* [INSTRUCTION] Starting with the line that contains "Task: Select the RatingDog" and going on through the line that contains "911x1316 pixels.", write out those lines again with "Manufacturing" switched to "Services" and nothing else changed.
>> Begin MATERIAL FOR THE TASK
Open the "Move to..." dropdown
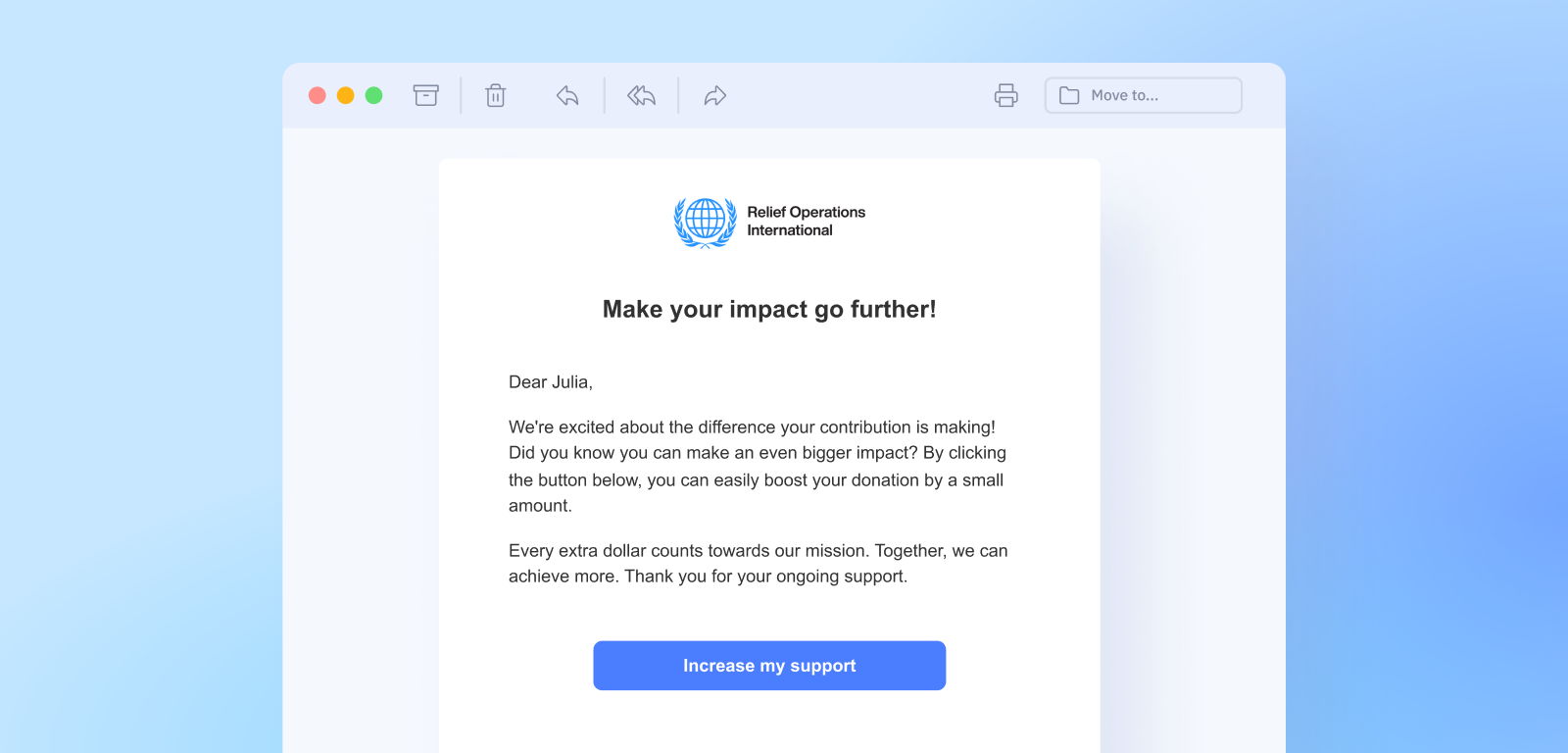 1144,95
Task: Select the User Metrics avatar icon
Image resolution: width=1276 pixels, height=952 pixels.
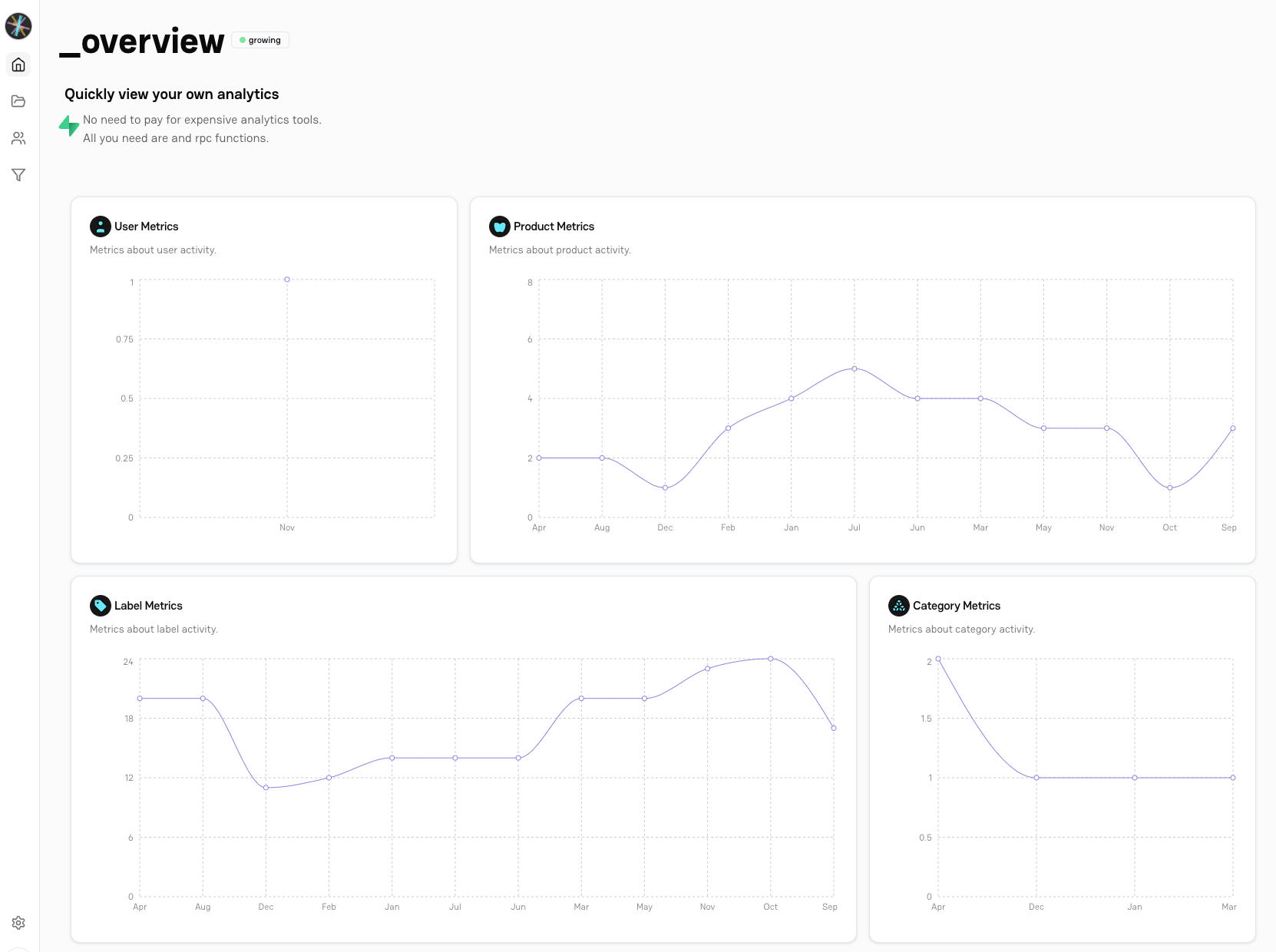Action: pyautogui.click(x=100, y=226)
>> End MATERIAL FOR THE TASK
>> Begin MATERIAL FOR THE TASK
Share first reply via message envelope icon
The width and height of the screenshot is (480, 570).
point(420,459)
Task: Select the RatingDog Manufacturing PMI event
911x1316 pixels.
>> End MATERIAL FOR THE TASK
>> Begin MATERIAL FOR THE TASK
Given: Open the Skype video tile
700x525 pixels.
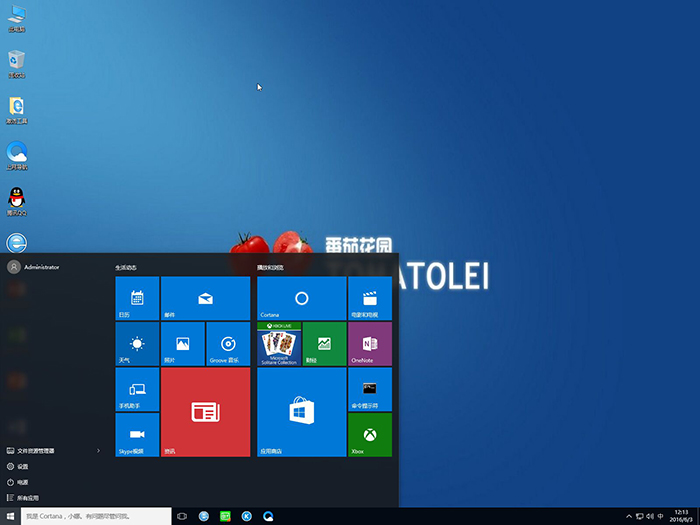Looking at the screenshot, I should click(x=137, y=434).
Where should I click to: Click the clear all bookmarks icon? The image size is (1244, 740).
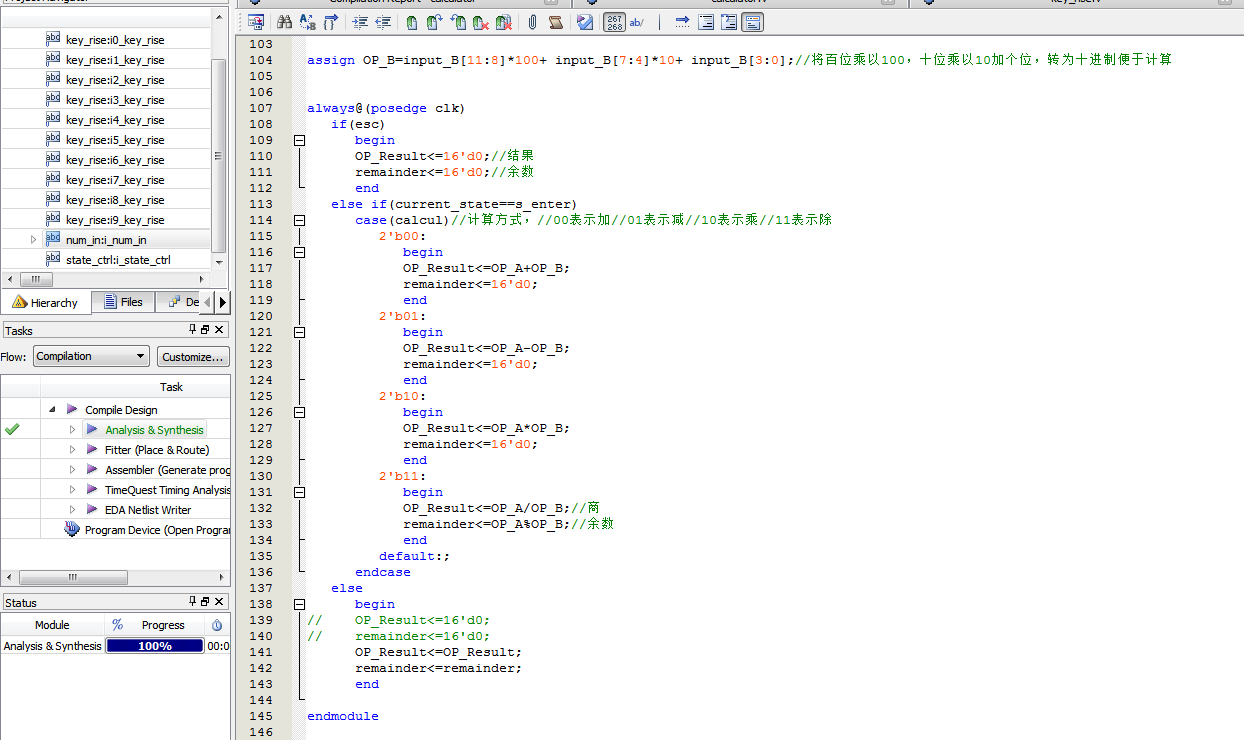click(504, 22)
>> End MATERIAL FOR THE TASK
* [TASK SOLUTION]
Task: Select the RatingDog Services PMI event
911x1316 pixels.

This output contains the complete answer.